[Exercise brief] Reproduce the data verbatim from its first line through the line containing "[x=110, y=85]", including that line, and stop there.

──────── Given records ────────

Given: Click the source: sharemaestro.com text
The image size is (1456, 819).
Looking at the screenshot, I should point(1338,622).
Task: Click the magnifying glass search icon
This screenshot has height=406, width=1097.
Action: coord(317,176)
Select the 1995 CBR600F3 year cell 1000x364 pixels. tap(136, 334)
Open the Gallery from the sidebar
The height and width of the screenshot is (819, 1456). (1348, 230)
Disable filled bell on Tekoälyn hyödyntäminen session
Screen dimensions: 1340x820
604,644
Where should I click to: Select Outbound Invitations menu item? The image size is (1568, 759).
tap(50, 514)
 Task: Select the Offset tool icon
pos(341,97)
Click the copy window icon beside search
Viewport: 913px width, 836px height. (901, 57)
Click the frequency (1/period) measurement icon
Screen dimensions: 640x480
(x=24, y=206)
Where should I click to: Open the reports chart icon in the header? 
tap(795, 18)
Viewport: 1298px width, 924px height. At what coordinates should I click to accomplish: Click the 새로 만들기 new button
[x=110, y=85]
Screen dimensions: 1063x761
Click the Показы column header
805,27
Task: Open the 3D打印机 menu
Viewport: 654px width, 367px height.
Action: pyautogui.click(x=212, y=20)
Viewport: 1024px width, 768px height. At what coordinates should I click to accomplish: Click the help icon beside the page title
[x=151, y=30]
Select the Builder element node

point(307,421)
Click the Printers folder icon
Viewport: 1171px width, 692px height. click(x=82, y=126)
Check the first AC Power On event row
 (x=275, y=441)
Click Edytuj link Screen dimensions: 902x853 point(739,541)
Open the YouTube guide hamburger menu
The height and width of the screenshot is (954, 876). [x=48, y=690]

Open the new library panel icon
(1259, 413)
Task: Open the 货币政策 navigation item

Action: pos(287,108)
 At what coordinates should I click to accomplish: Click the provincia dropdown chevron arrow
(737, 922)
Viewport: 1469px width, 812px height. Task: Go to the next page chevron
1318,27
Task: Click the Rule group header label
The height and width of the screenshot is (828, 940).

────────

[Solution for this problem]
Given: Click the source: sharemaestro.com text
The image size is (1456, 819).
Looking at the screenshot, I should point(1338,622).
Task: Click the magnifying glass search icon
This screenshot has height=406, width=1097.
Action: coord(317,176)
Select the 1995 CBR600F3 year cell 1000x364 pixels. tap(136, 334)
Open the Gallery from the sidebar
The height and width of the screenshot is (819, 1456). (1348, 230)
Disable filled bell on Tekoälyn hyödyntäminen session
Screen dimensions: 1340x820
604,644
Where should I click to: Select Outbound Invitations menu item? The image size is (1568, 759).
tap(50, 514)
 Task: Select the Offset tool icon
pos(341,97)
Click the copy window icon beside search
Viewport: 913px width, 836px height. (901, 57)
Click the frequency (1/period) measurement icon
Screen dimensions: 640x480
(x=24, y=206)
Where should I click to: Open the reports chart icon in the header? 
tap(795, 18)
Viewport: 1298px width, 924px height. At what coordinates should I click to accomplish: Click the 새로 만들기 new button
[x=110, y=85]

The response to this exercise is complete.